_TASK GOAL_
Format the data between the lines holding "is (1024, 721)." and "post-meta: 5:26 PM · Nov 19, 2024 · 51 Views is", inclusive, as a Markdown table with columns Row and Line, numbering each row and skipping blank lines. Leave the pictures out.
··· DATA RECORDS ···
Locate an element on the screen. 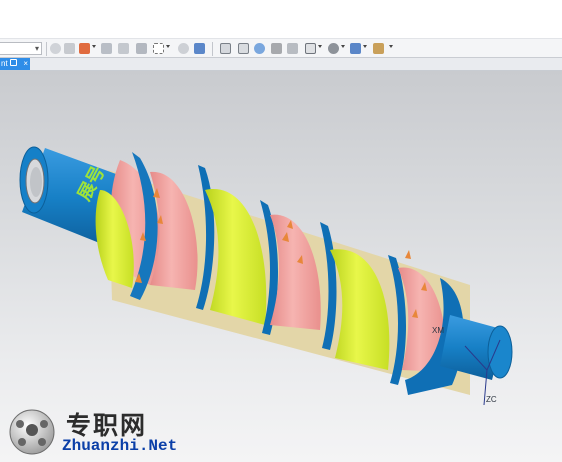  render-icon is located at coordinates (334, 48).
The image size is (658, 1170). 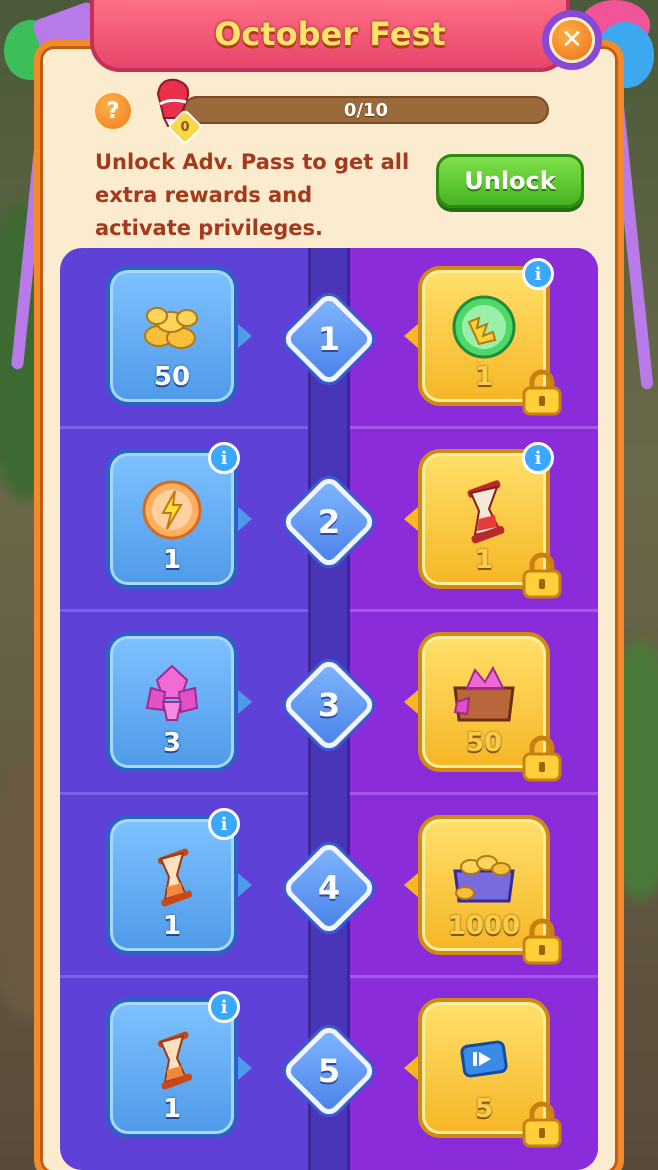 What do you see at coordinates (185, 127) in the screenshot?
I see `flag-count-text: 0` at bounding box center [185, 127].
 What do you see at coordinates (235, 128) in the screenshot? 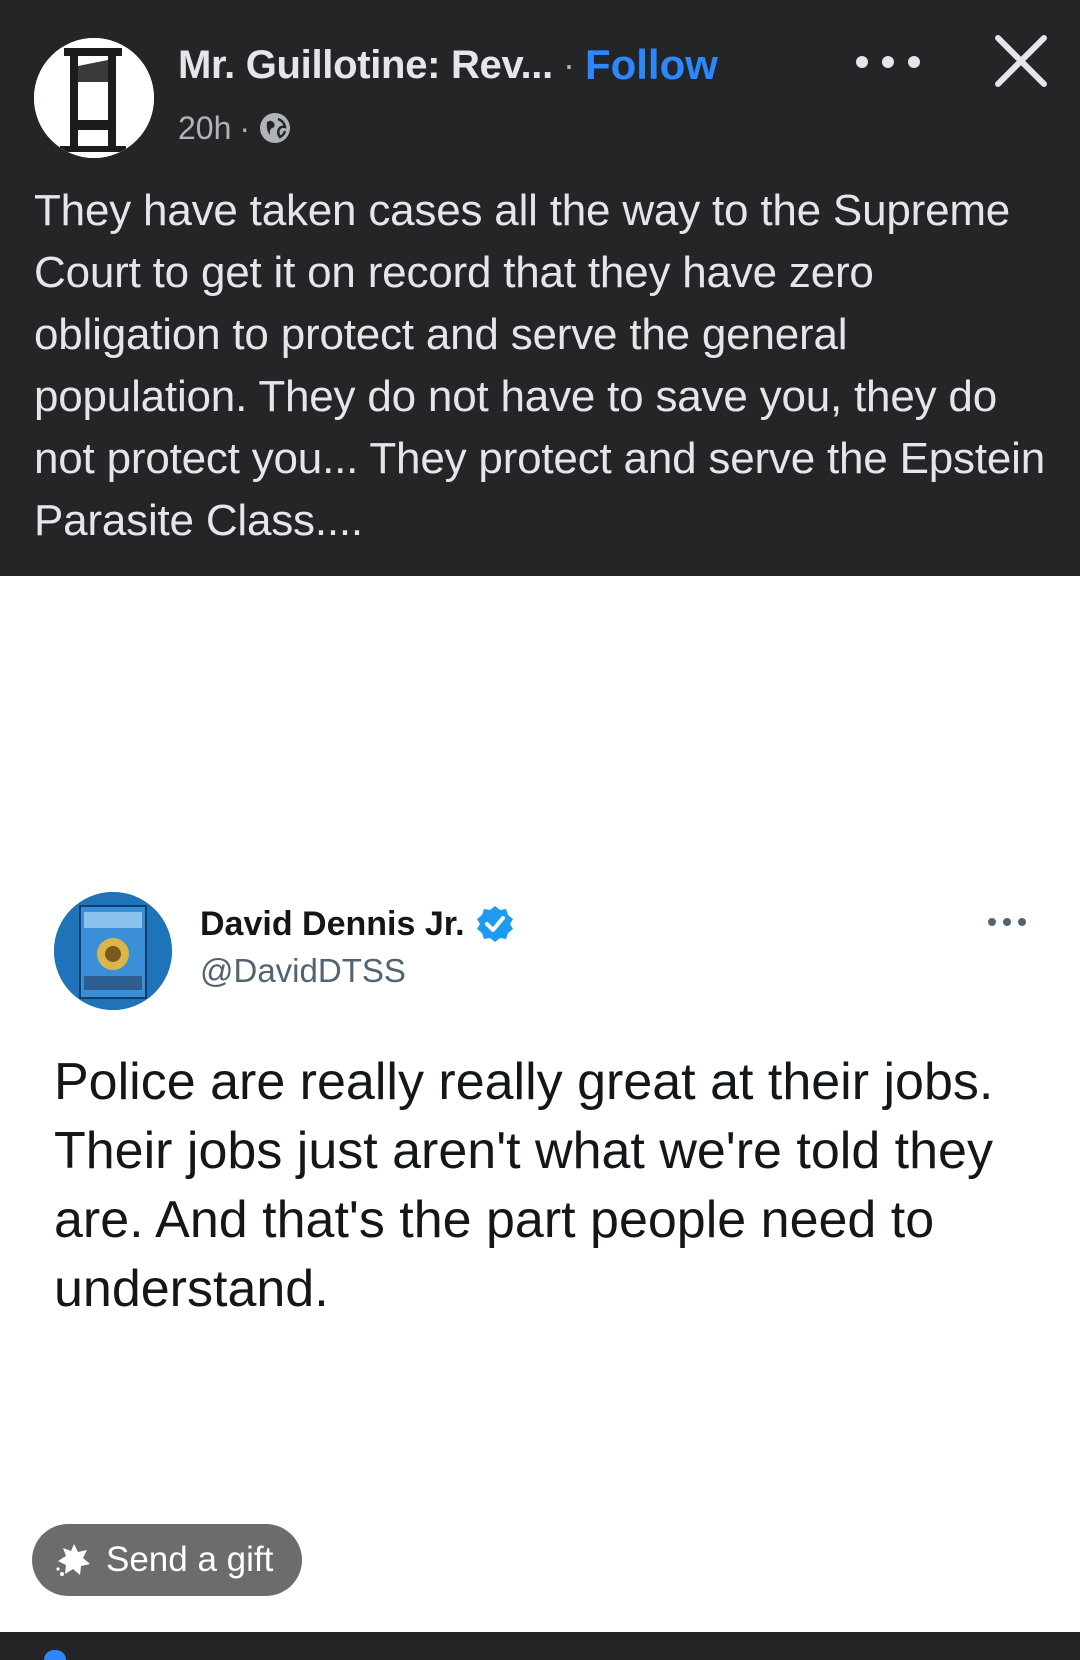
I see `post-meta: 20h ·` at bounding box center [235, 128].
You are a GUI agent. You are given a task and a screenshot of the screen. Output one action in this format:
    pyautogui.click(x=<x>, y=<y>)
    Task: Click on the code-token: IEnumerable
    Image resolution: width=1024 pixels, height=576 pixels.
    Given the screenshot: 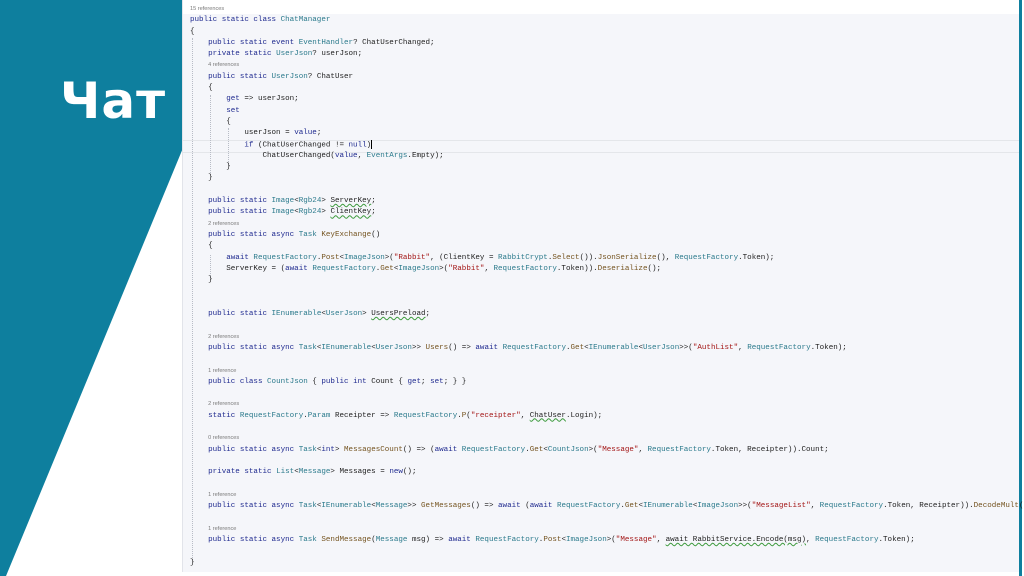 What is the action you would take?
    pyautogui.click(x=346, y=348)
    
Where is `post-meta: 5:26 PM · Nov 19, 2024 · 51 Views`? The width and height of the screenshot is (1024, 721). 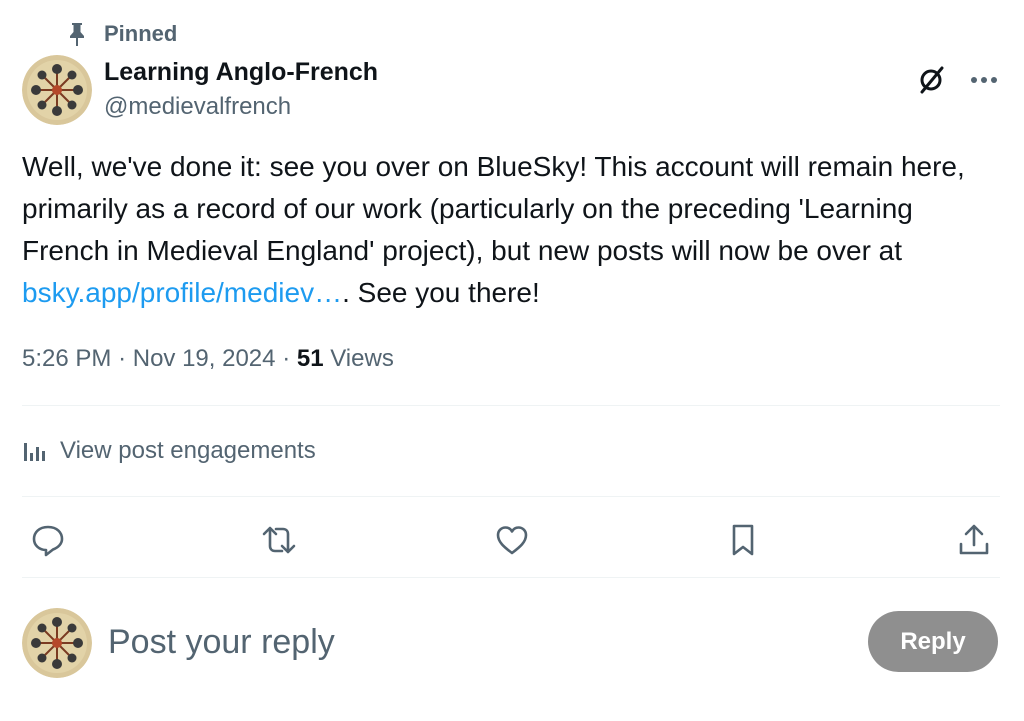
post-meta: 5:26 PM · Nov 19, 2024 · 51 Views is located at coordinates (208, 359).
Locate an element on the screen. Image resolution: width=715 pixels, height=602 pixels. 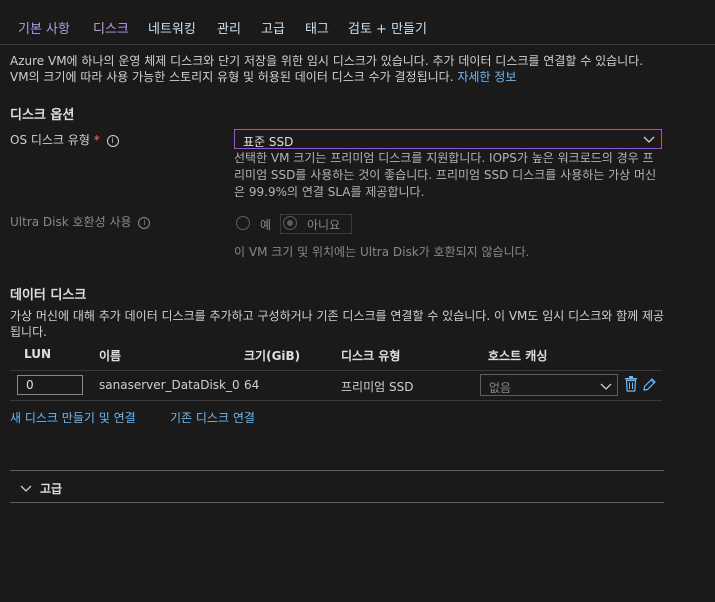
disk-options-title: 디스크 옵션 is located at coordinates (42, 116).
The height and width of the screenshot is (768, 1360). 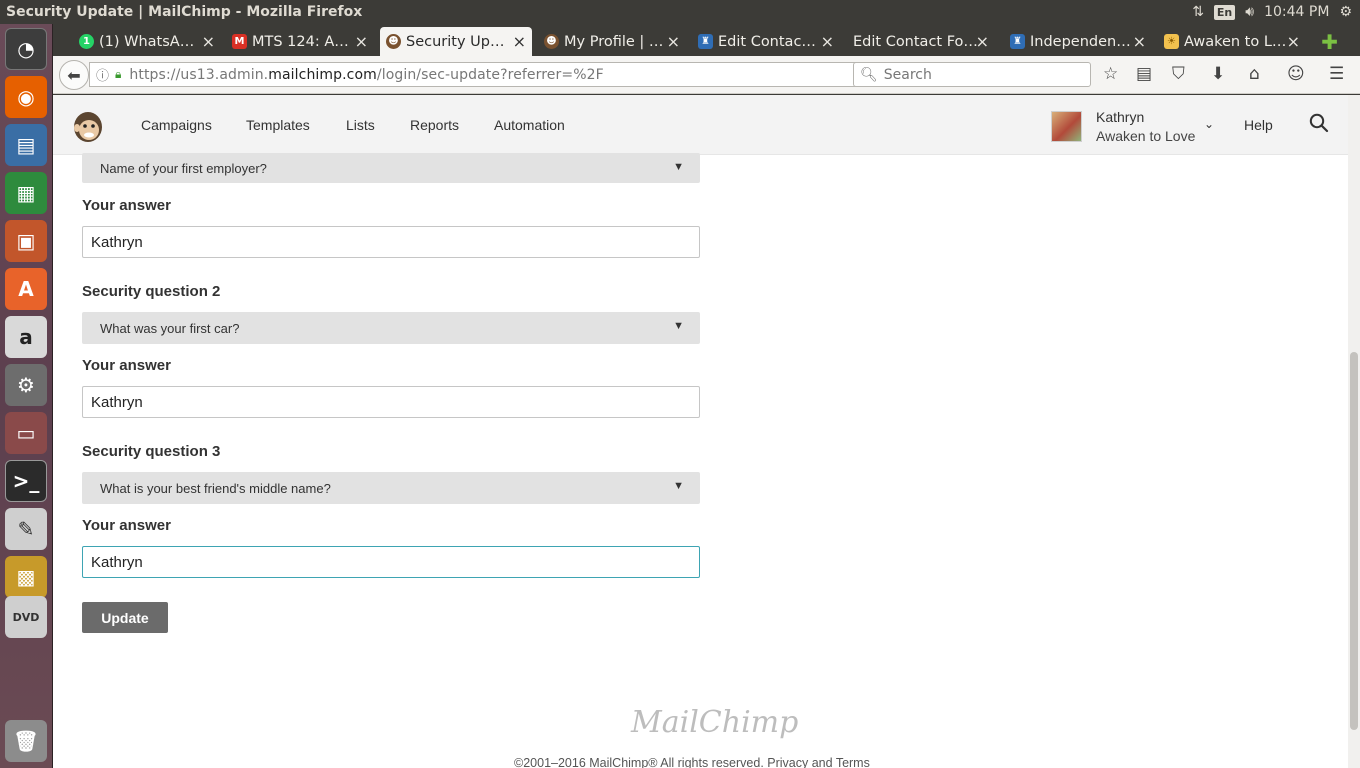 I want to click on home-icon: ⌂, so click(x=1254, y=74).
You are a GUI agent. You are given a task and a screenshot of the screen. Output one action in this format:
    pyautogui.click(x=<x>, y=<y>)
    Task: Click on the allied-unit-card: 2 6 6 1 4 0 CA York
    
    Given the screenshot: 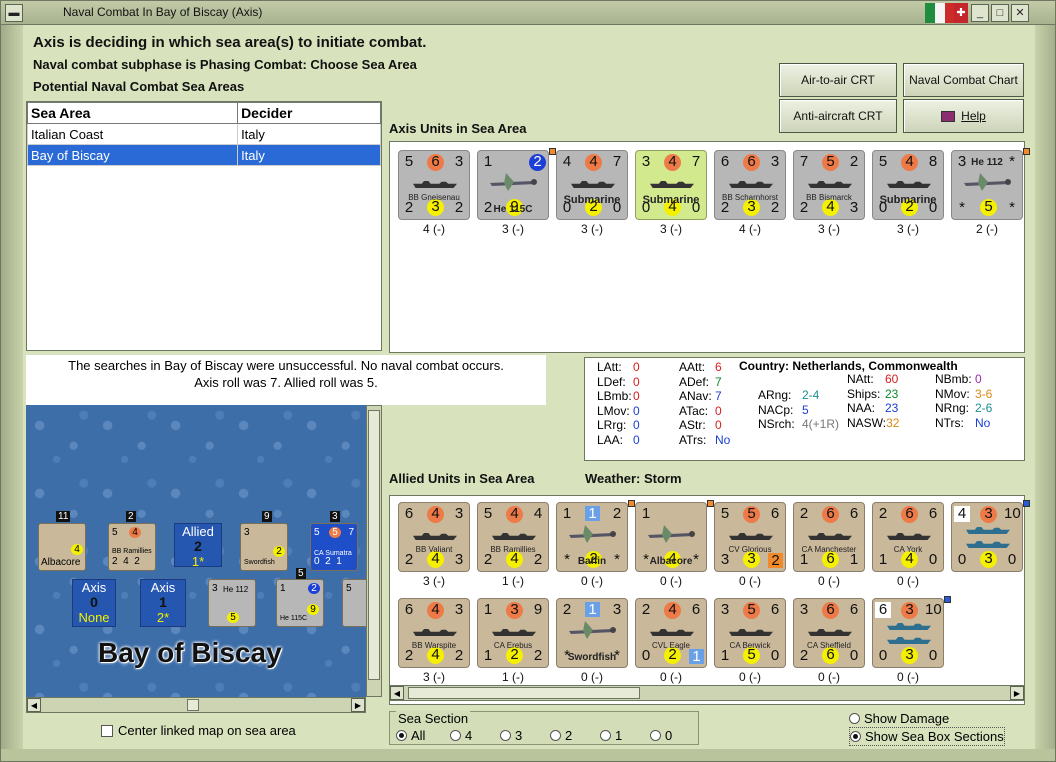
···
_OUTPUT OF THE TASK_
| Row | Line |
|---|---|
| 1 | Where is `post-meta: 5:26 PM · Nov 19, 2024 · 51 Views`? The width and height of the screenshot is (1024, 721).  |
| 2 | post-meta: 5:26 PM · Nov 19, 2024 · 51 Views is located at coordinates (208, 359). |